Electrochromism refers to the phenomenon where reversible color changes occur via electrochemical oxidation-reduction of the electrochromic material subject to an applied electrical potential. Electrochromic materials have received much attention as they are useful for applications such as smart windows, sensors, and displays. The electrochromic effect is widely explored using inorganic materials such as Prussian blue and their analogs,12,13 metal oxides such as WO3 and V2O5,14,15 organic molecules,16 oligomers,17 and polymers.18 Right from the early 1960s, many patents have been filed by electronics companies for electrochromic displays and smart glass applications adopting the concept of electrochromism. Although MOFs have been an active topic of research for ∼20 years, the electrochromic phenomenon of MOFs has rarely been explored until quite recently. This is because the majority of MOFs have insulating behavior and nonredox nature, thereby suppressing the development of this topic area. Representative examples available to date comprise a number of electrochromic MOFs with either naphthalenediimide-based ligands19–21 or pyrene-based ligands22 deposited as a thin film on fluorine-doped tin oxide (FTO) glass substrates for improved conductivity.

In this letter, we demonstrate a facile approach by integrating electrochemistry and dip coating techniques to grow a polycrystalline thin film of Zn-MOF-74 onto a transparent flexible substrate.
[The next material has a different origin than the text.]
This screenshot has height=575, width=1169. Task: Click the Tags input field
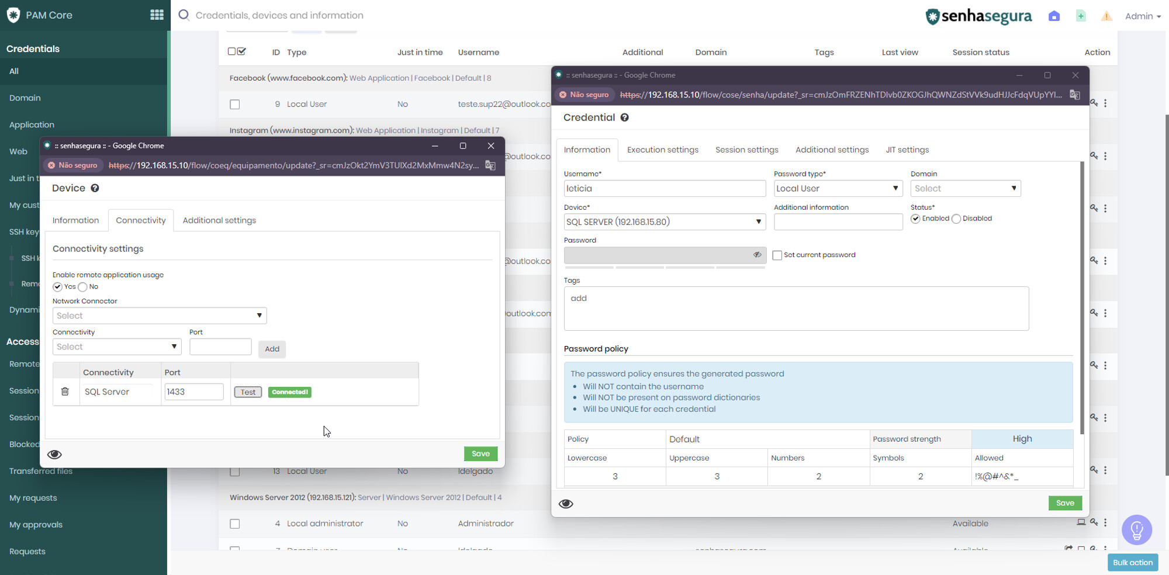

Herein, we adopt the concept of Guest@MOF to confine redox-active guests within the 1-D pore channels of the Zn-MOF-74 host, thereby resulting in an electrochromic switchable material, termed “DHTP@Zn-MOF-74” [Fig. 1(a)]. The electrochromic film is deposited on a conducting indium tin oxide (ITO)-coated PET polymer substrate, offering bending flexibility and mechanical toughness not found in electrochromic MOF films typically grown on FTO-coated glass substrates.

FIG. 1.

(a) Schematic of the Zn-MOF-74 crystal structure showing the nanosized 1-D pore channels oriented down the c-axis. These extended 1-D channels can be utilized to confine redox-active molecules (herein DHTP guests) to yield an electrochromic Guest@MOF composite. (b) The sequence of processing steps at room temperature to fabricate the thin film of DHTP@Zn-MOF-74 on a conductive ITO-coated PET polymer substrate. (c) FESEM micrographs of the thin film surface at particular stages of the fabrication process. Additional electron micrographs are shown in Figs. S3 and S4.

FIG. 1.

(a) Schematic of the Zn-MOF-74 crystal structure showing the nanosized 1-D pore channels oriented down the c-axis. These extended 1-D channels can be utilized to confine redox-active molecules (herein DHTP guests) to yield an electrochromic Guest@MOF composite. (b) The sequence of processing steps at room temperature to fabricate the thin film of DHTP@Zn-MOF-74 on a conductive ITO-coated PET polymer substrate. (c) FESEM micrographs of the thin film surface at particular stages of the fabrication process. Additional electron micrographs are shown in Figs. S3 and S4.

Close modal

Zn-MOF-74 is an example of the porous MOF structure that exhibits 1-D hexagonal channels, whose pore dimensions are 12.7 × 12.7 Å2, as depicted in Fig. 1(a). Its pore configuration is ideal to confine redox-active “guest” molecules, herein the electroactive 2,5-dihydroxyterephthalic (DHTP) acid.23 We chose the Zn-MOF-74 framework as a “host” framework considering the dynamic nature of plausible proton exchange sites conferred by its organic linker, which is also the DHTP acid. Its coordination environment has hydroxyl and carboxylic acid groups coordinated to the zinc metal centers to construct the extended structure illustrated in Fig. 1(a). Notably, the walls of the 1-D channels are replete with the zinc open metal sites24,25 that could offer host-guest interactions with the nanoconfined guest species.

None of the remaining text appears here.